All entries need to be written out again exactly, without their pictures.

# [Input material]
.....
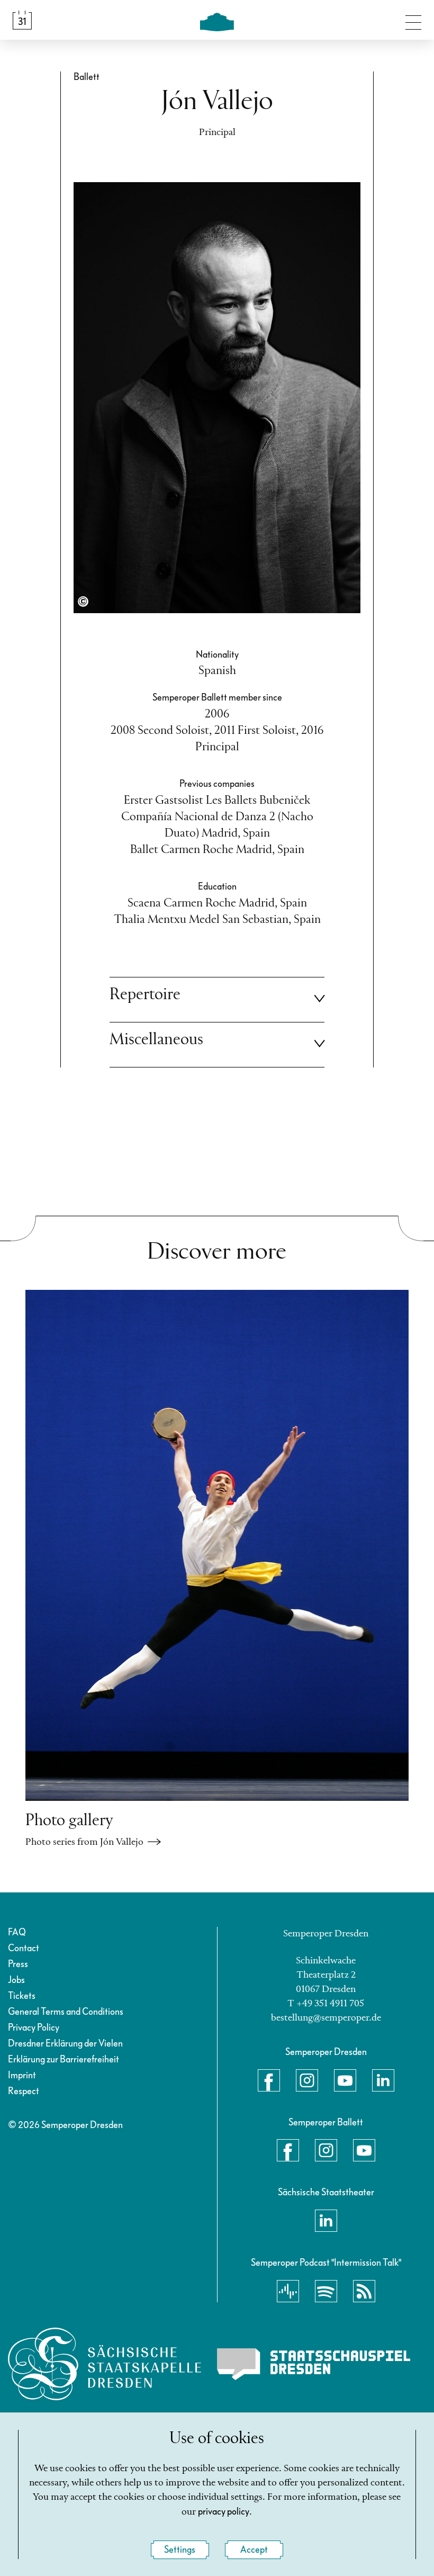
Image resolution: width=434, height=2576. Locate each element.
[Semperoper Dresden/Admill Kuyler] (83, 601)
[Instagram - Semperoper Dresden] (307, 2080)
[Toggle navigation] (413, 20)
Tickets (21, 1996)
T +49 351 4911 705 (325, 2003)
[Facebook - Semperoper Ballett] (288, 2150)
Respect (23, 2091)
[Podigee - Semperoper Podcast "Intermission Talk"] (288, 2291)
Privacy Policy (33, 2028)
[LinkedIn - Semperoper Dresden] (383, 2080)
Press (18, 1964)
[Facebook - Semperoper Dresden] (269, 2080)
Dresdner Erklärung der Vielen (65, 2044)
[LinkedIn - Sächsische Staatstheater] (326, 2221)
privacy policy (223, 2512)
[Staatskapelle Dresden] (104, 2364)
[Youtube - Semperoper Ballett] (364, 2150)
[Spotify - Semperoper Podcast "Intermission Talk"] (326, 2291)
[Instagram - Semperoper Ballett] (326, 2150)
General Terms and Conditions (65, 2012)
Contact (23, 1948)
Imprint (22, 2075)
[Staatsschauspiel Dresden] (313, 2364)
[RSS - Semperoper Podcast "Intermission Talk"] (364, 2291)
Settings (179, 2550)
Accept (254, 2550)
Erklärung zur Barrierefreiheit (63, 2059)
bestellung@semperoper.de (326, 2018)
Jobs (16, 1980)
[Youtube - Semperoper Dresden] (345, 2080)
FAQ (17, 1932)
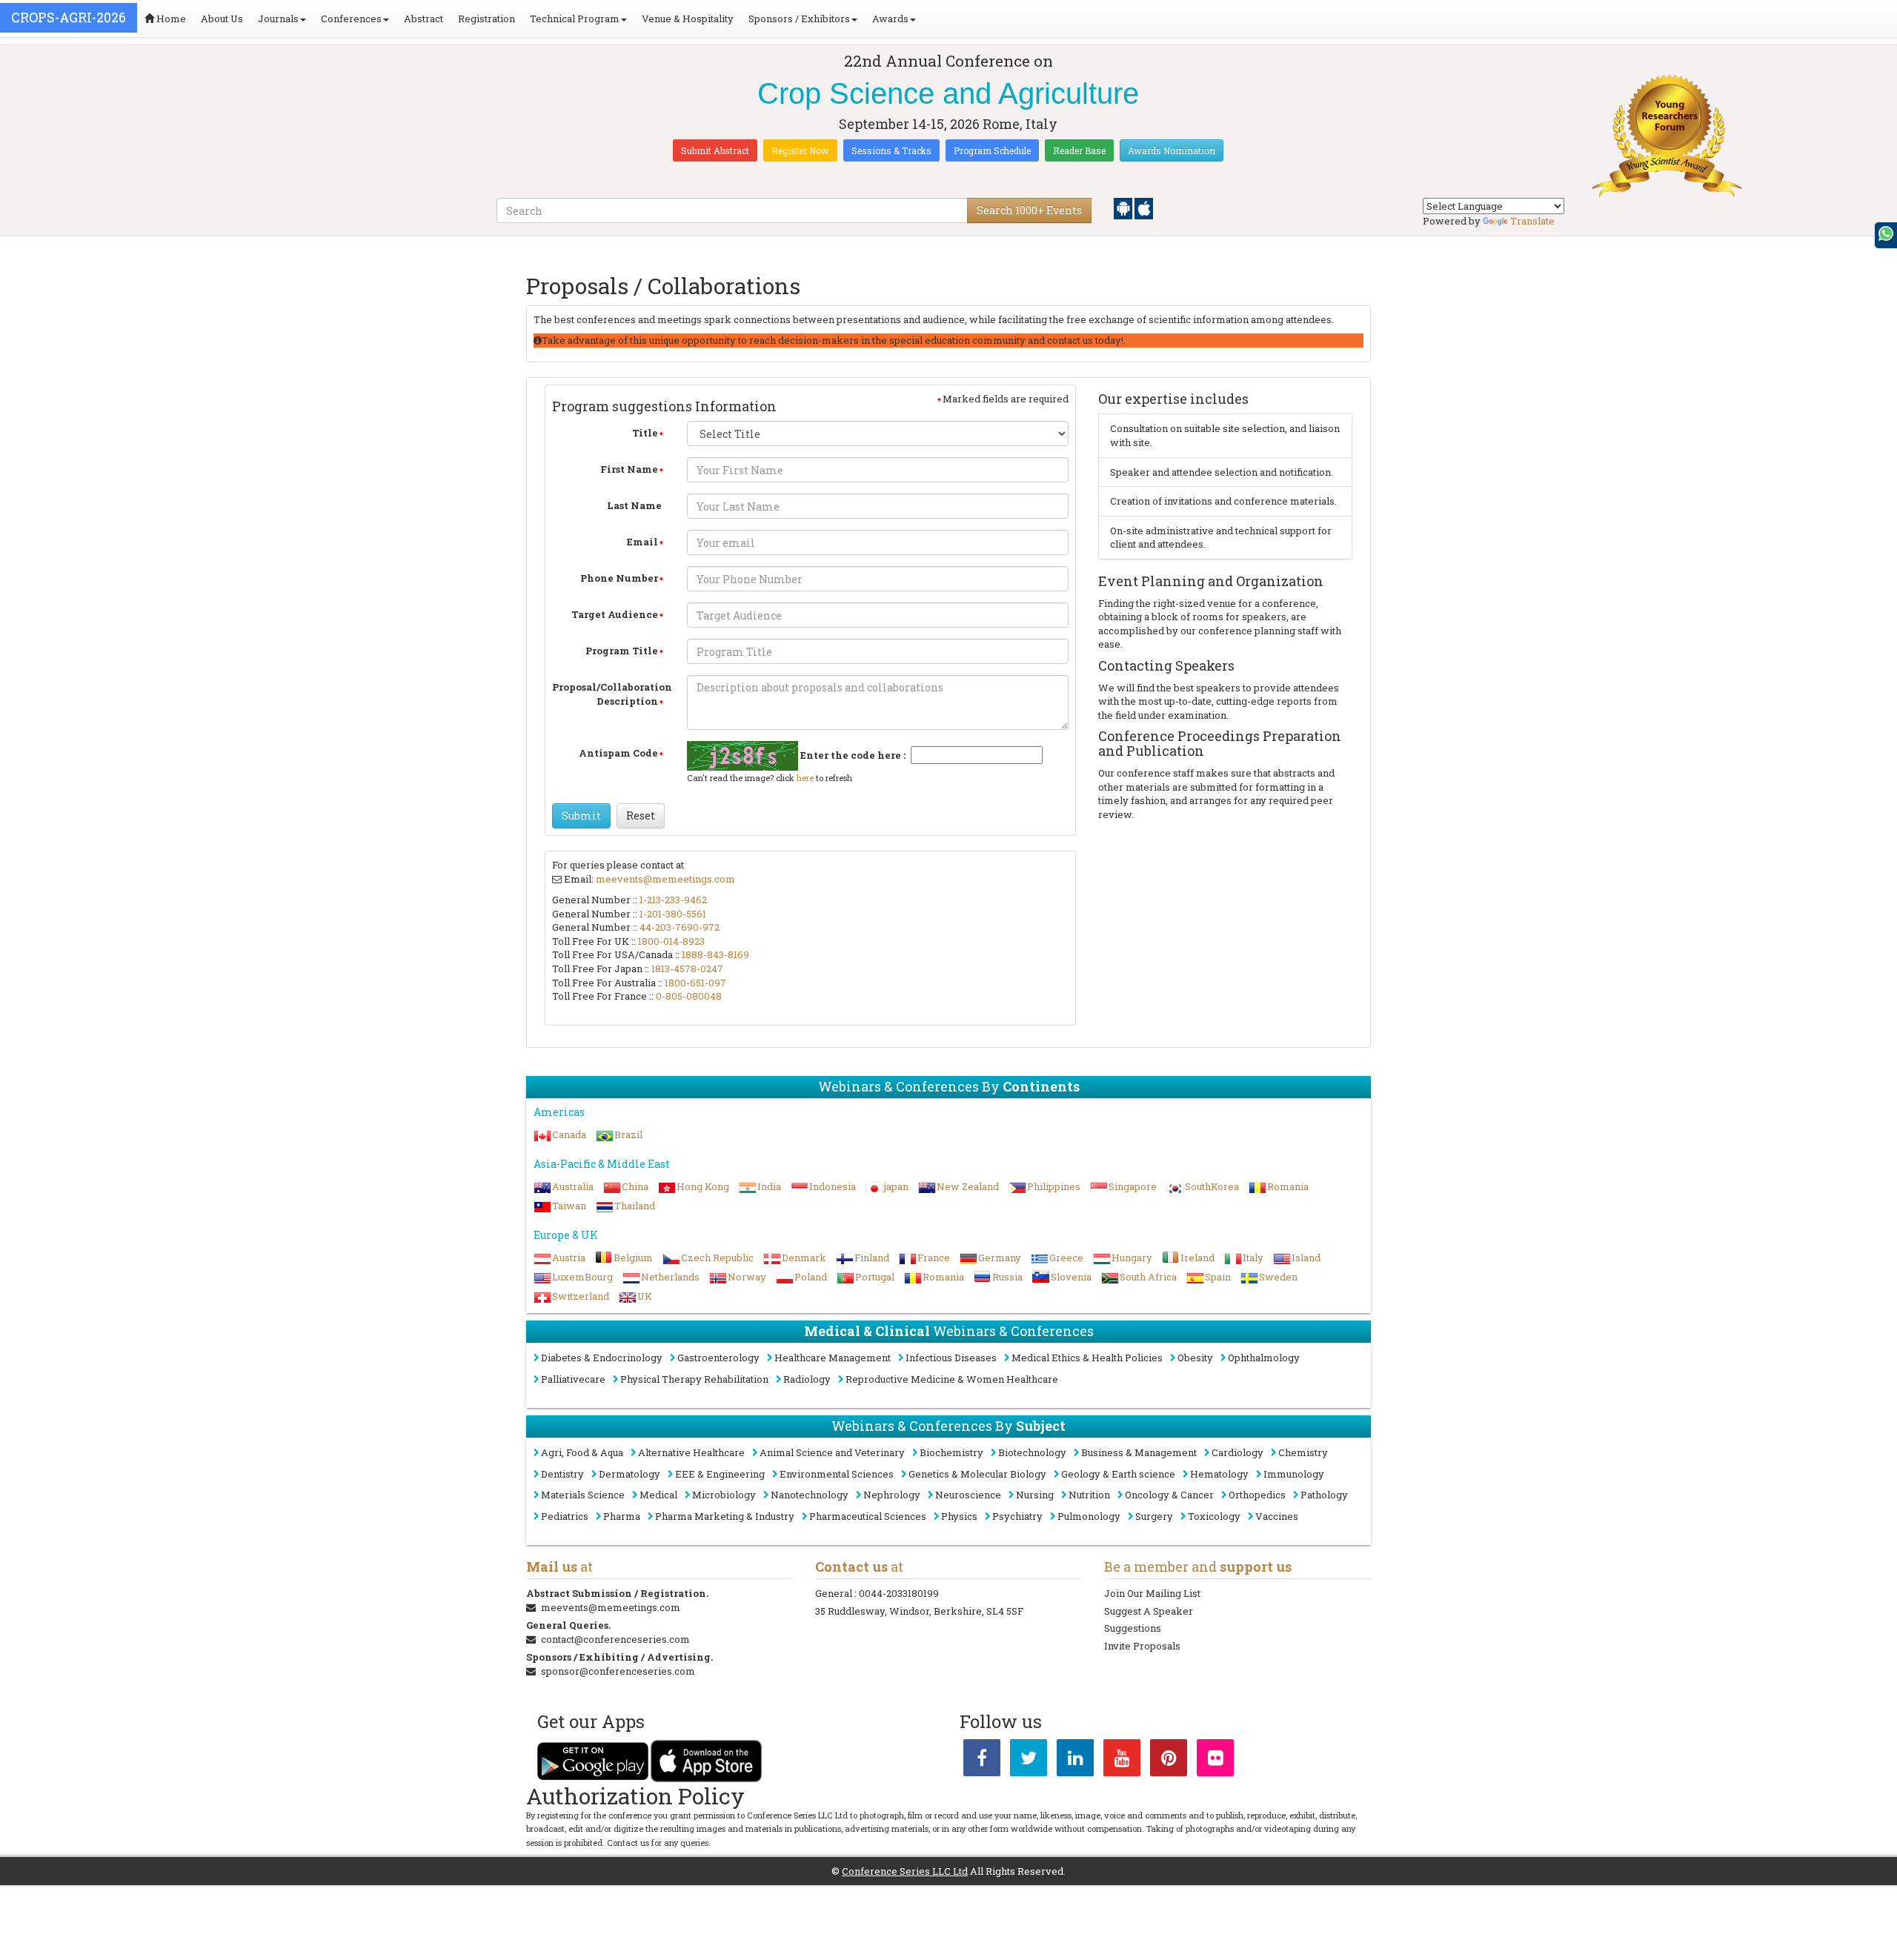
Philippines (1053, 1186)
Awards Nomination (1171, 150)
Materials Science (583, 1494)
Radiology (807, 1379)
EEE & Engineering (720, 1474)
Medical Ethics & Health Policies (1087, 1357)
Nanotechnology (809, 1494)
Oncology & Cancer (1169, 1494)
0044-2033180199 (899, 1593)
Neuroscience (968, 1494)
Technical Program (574, 18)
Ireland (1197, 1257)
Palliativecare (573, 1379)
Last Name (634, 505)
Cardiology (1237, 1452)
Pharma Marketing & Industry (724, 1516)
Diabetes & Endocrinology (601, 1357)
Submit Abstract (715, 150)
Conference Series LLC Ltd (905, 1871)
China (635, 1186)
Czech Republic (717, 1257)
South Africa (1148, 1276)
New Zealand (968, 1186)
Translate (1532, 220)
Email (642, 541)
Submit (581, 815)
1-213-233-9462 (673, 899)
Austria (568, 1257)
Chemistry (1303, 1452)
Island (1306, 1257)
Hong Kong (703, 1186)
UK (644, 1296)
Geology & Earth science (1118, 1474)
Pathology (1324, 1494)
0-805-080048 (689, 996)
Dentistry (562, 1474)
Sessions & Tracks (891, 150)
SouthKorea (1212, 1186)
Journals (278, 18)
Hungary (1132, 1257)
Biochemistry (951, 1452)
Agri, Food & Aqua (582, 1452)
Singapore (1133, 1186)
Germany (999, 1257)
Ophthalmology (1264, 1357)
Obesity (1195, 1357)
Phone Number (619, 578)
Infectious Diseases (951, 1357)
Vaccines (1276, 1516)
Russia (1007, 1276)
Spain (1218, 1276)
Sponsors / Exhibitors (799, 18)
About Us (222, 18)
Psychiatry (1017, 1516)
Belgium (633, 1257)
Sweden (1278, 1276)
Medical (658, 1494)
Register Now (800, 150)
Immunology (1293, 1474)
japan (896, 1186)
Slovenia (1071, 1276)
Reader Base (1079, 150)
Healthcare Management (832, 1357)
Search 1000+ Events (1029, 210)
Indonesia (832, 1186)
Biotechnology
.....
# [Result of the task]
Image resolution: width=434, height=2576. Locate each element.
[Semperoper Dresden/Admill Kuyler] (83, 601)
[Instagram - Semperoper Dresden] (307, 2080)
[Toggle navigation] (413, 20)
Tickets (21, 1996)
T +49 351 4911 705 (325, 2003)
[Facebook - Semperoper Ballett] (288, 2150)
Respect (23, 2091)
[Podigee - Semperoper Podcast "Intermission Talk"] (288, 2291)
Privacy Policy (33, 2028)
[LinkedIn - Semperoper Dresden] (383, 2080)
Press (18, 1964)
[Facebook - Semperoper Dresden] (269, 2080)
Dresdner Erklärung der Vielen (65, 2044)
[LinkedIn - Sächsische Staatstheater] (326, 2221)
privacy policy (223, 2512)
[Staatskapelle Dresden] (104, 2364)
[Youtube - Semperoper Ballett] (364, 2150)
[Spotify - Semperoper Podcast "Intermission Talk"] (326, 2291)
[Instagram - Semperoper Ballett] (326, 2150)
General Terms and Conditions (65, 2012)
Contact (23, 1948)
Imprint (22, 2075)
[Staatsschauspiel Dresden] (313, 2364)
[RSS - Semperoper Podcast "Intermission Talk"] (364, 2291)
Settings (179, 2550)
Accept (254, 2550)
Erklärung zur Barrierefreiheit (63, 2059)
bestellung@semperoper.de (326, 2018)
Jobs (16, 1980)
[Youtube - Semperoper Dresden] (345, 2080)
FAQ (17, 1932)
Philippines (1053, 1186)
Awards Nomination (1171, 150)
Materials Science (583, 1494)
Radiology (807, 1379)
EEE & Engineering (720, 1474)
Medical Ethics & Health Policies (1087, 1357)
Nanotechnology (809, 1494)
Oncology & Cancer (1169, 1494)
0044-2033180199 (899, 1593)
Neuroscience (968, 1494)
Technical Program (574, 18)
Ireland (1197, 1257)
Palliativecare (573, 1379)
Last Name (634, 505)
Cardiology (1237, 1452)
Pharma Marketing & Industry (724, 1516)
Diabetes & Endocrinology (601, 1357)
Submit Abstract (715, 150)
Conference Series LLC Ltd (905, 1871)
China (635, 1186)
Czech Republic (717, 1257)
South Africa (1148, 1276)
New Zealand (968, 1186)
Translate (1532, 220)
Email (642, 541)
Submit (581, 815)
1-213-233-9462 (673, 899)
Austria (568, 1257)
Chemistry (1303, 1452)
Island (1306, 1257)
Hong Kong (703, 1186)
UK (644, 1296)
Geology & Earth science (1118, 1474)
Pathology (1324, 1494)
0-805-080048 (689, 996)
Dentistry (562, 1474)
Sessions & Tracks (891, 150)
SouthKorea (1212, 1186)
Journals (278, 18)
Hungary (1132, 1257)
Biochemistry (951, 1452)
Agri, Food & Aqua (582, 1452)
Singapore (1133, 1186)
Germany (999, 1257)
Ophthalmology (1264, 1357)
Obesity (1195, 1357)
Phone Number (619, 578)
Infectious Diseases (951, 1357)
Vaccines (1276, 1516)
Russia (1007, 1276)
Spain (1218, 1276)
Sponsors / Exhibitors (799, 18)
About Us (222, 18)
Psychiatry (1017, 1516)
Belgium (633, 1257)
Sweden (1278, 1276)
Medical (658, 1494)
Register Now (800, 150)
Immunology (1293, 1474)
japan (896, 1186)
Slovenia (1071, 1276)
Reader Base (1079, 150)
Healthcare Management (832, 1357)
Search 1000+ Events (1029, 210)
Indonesia (832, 1186)
Biotechnology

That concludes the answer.